He said it with a mixture of arrogance, complacency, and appeal which elicited no more than an enigmatic "It may well be, Meester Barclay," from the expressionless Hindu Kara cross-legged on the carpet.

Barclay got up and stood with his hands thrust into the pockets of his riding-breeches, his eyes roving from one to another of the expensive atrocities with which the room was crowded.

"I've begun here," he went on, in the same tone. "I daresay they would have fought me tooth and nail for possession of the place if they'd had the power. But they hadn't. Even in Gaya money spells the last word, and I had money. There isn't another bungalow like this in Gaya."

"That also is true," Lalloo assented. He turned his head for a moment, fixing an intent look on the curtained doorway as though it reminded him of something. "I know the place well. It was here in this room many years ago that I found the body of the great Tristram Sahib. He had been murdered. There was blood on the floor—almost where Meester Barclay stands now. The carpet hides the stain. We tried to wash it out, but the blood had soaked into the wood." He made a little regretful gesture. "It had flowed freely, and we came many hours too late," he finished. He gave his account as casually, tonelessly as he had recited his accounts, not noting the uneasy start of the man in front of him, but seeming to fall into a mood of profound retrospection. Barclay came nearer to the light again.
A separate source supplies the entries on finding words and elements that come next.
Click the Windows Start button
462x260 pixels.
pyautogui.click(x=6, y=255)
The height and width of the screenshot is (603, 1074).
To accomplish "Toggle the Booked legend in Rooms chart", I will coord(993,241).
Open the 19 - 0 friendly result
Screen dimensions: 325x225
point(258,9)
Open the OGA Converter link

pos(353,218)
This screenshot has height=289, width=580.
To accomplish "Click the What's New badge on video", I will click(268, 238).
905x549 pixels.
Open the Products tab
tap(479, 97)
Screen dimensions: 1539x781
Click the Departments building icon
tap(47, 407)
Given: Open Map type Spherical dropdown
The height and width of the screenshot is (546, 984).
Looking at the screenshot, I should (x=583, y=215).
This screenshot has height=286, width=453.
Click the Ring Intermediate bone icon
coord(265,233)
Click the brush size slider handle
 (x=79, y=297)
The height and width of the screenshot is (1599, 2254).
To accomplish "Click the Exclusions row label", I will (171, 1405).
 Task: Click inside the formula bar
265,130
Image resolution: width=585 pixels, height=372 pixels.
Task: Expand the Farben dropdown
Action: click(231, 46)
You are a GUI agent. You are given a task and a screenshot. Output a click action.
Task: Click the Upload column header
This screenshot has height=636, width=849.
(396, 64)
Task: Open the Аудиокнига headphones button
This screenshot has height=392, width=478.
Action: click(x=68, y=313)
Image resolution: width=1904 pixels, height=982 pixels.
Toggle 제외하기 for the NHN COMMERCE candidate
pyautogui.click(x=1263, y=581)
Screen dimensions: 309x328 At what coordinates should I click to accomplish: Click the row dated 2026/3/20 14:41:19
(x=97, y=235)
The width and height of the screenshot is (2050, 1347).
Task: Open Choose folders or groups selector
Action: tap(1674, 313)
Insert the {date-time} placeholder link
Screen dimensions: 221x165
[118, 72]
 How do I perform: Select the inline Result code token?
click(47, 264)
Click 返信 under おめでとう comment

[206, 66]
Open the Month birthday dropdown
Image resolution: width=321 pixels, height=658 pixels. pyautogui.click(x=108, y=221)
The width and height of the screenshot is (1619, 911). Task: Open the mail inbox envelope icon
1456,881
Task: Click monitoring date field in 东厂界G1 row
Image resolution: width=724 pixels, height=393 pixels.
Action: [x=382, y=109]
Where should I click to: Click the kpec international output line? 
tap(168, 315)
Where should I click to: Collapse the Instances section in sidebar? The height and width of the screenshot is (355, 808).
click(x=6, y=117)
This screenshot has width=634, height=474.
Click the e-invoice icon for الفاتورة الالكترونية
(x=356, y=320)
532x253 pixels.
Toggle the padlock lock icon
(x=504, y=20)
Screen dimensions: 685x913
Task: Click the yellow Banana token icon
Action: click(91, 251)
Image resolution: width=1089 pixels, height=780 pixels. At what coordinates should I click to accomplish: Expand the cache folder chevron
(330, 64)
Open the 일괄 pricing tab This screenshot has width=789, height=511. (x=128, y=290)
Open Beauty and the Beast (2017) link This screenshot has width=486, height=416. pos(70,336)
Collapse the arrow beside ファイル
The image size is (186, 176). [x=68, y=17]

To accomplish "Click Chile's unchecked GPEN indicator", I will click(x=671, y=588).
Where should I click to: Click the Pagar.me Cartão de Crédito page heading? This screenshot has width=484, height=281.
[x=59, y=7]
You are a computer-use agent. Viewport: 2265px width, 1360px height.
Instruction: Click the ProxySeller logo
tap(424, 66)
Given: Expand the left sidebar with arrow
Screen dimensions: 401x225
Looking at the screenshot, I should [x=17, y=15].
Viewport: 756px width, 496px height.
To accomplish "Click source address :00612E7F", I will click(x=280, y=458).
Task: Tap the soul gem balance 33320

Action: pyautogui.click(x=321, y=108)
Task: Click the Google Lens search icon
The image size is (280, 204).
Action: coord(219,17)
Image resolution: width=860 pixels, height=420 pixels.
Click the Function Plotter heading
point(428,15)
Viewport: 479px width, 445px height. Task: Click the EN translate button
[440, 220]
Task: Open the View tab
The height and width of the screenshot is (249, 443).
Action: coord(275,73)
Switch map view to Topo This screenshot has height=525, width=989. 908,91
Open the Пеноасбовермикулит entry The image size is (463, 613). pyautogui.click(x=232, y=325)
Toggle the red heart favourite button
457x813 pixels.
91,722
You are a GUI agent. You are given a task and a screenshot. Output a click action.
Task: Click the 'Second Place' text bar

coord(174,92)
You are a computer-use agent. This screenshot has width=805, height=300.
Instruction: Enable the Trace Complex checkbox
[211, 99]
"Murdered?" he echoed. "In this room—by whom?"

The sharp brown eyes lifted for a moment.

"That is not known. One could tell, perhaps, but he has been long silent. The young and foolish swear he has not spoken for a hundred years, but that is vulgar superstition. I remember Vahana the Holy Man when he was young and handsome and loved a beautiful wife." He jerked his head significantly. "It was her body I found out in the garden well yonder," he added.

"Murdered, too——?"

Lalloo smiled subtly.

"Tristram Sahib was handsome and brave and lonely. It was said that he had a way with women—and he was Sahib. No doubt she came willingly. In those days, Gaya was not as now. She lived with him for a year before the—accident. There was a child, but that was never found."